By Amy Tennery
MIAMI (Reuters) – Fans hoping to score a ticket to Super Bowl LIV face a steep bill this year, with a seat to the big game still one of the most coveted in all of professional sports.
The average ticket price for Sunday’s showdown between the Kansas City Chiefs and the San Francisco 49ers hit $5,828 on StubHub, the second-highest price seen for the Super Bowl over the last 10 years, according to data compiled for Reuters on Saturday by the ticket resale platform.
“We have two fresh teams with nationwide fanbases hungry to win it all – the Chiefs franchise especially, as they haven’t won a Super Bowl in 50 years,” said Akshay Khanna, general manager of sports for StubHub.
Khanna also noted that the warm and sandy host city added to the appeal.

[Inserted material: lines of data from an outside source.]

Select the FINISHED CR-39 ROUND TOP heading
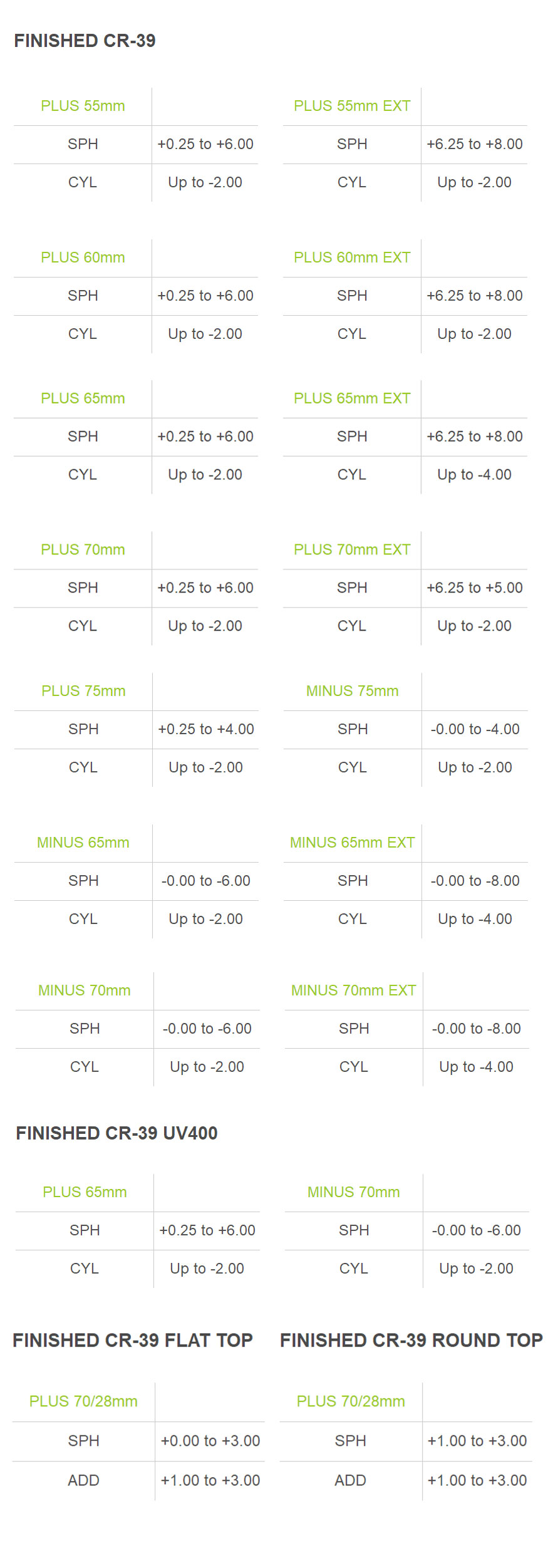This screenshot has width=558, height=1568. pos(411,1340)
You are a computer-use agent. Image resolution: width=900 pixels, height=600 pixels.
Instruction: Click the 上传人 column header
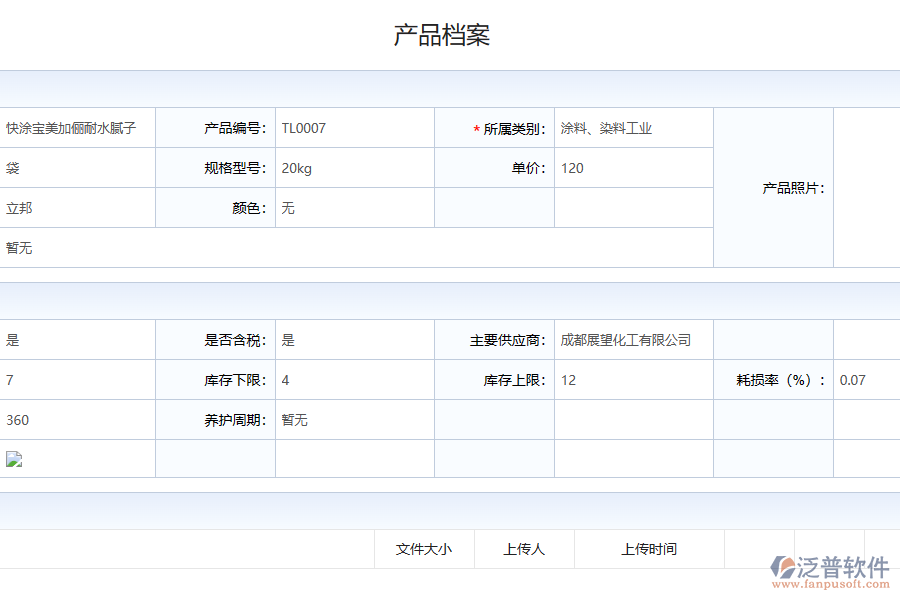tap(524, 549)
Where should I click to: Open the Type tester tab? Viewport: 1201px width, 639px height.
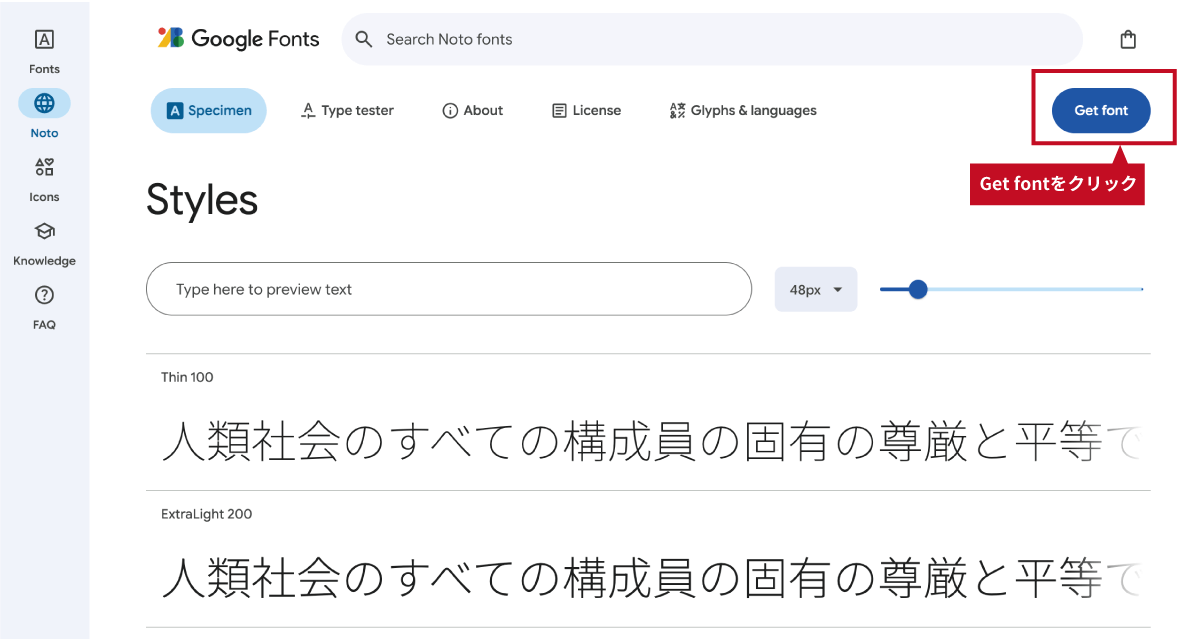click(347, 111)
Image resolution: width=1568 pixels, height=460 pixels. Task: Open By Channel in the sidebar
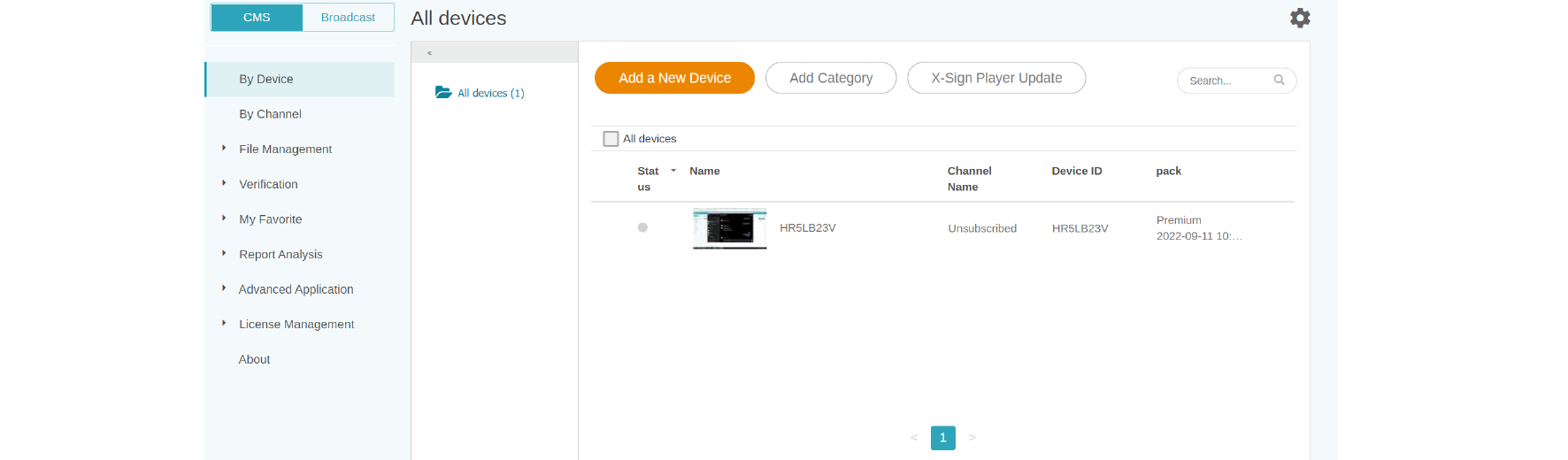[270, 114]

“Miami is a destination in itself, with football fans willing to travel to South Beach for a vacation while hoping to score a ticket to the game,” Khanna said.
The average figure for this year’s event is second only to 2015’s matchup between the New England Patriots and returning-champions the Seattle Seahawks, when fans shelled out an eye-popping average of $7,042 per ticket.
The price tag for Super Bowl 54 marked a significant jump from last year, with the average ticket price for the Super Bowl 53 game between the New England Patriots and the Los Angeles Rams in Atlanta $3,648.
Picking up their tickets on Saturday, excited football fans said they were more than happy to pay top dollar for a seat inside Miami’s Hard Rock Stadium.
Karen Nowack, 61, a Niners fan since childhood, said she was determined to attend the game even after getting scammed by another ticket provider twice.
“I’ve been going to games since I was 13, my father and mother got us season tickets, my father passed away and this is a major bucket list for me to go and I know he’s here with me,” said Nowack, who flew from Sacramento, California, and came to the StubHub facility in Miami Gardens on Saturday to pick up her $6,800 ticket.
“It didn’t matter how much it cost, I was going. I was determined.”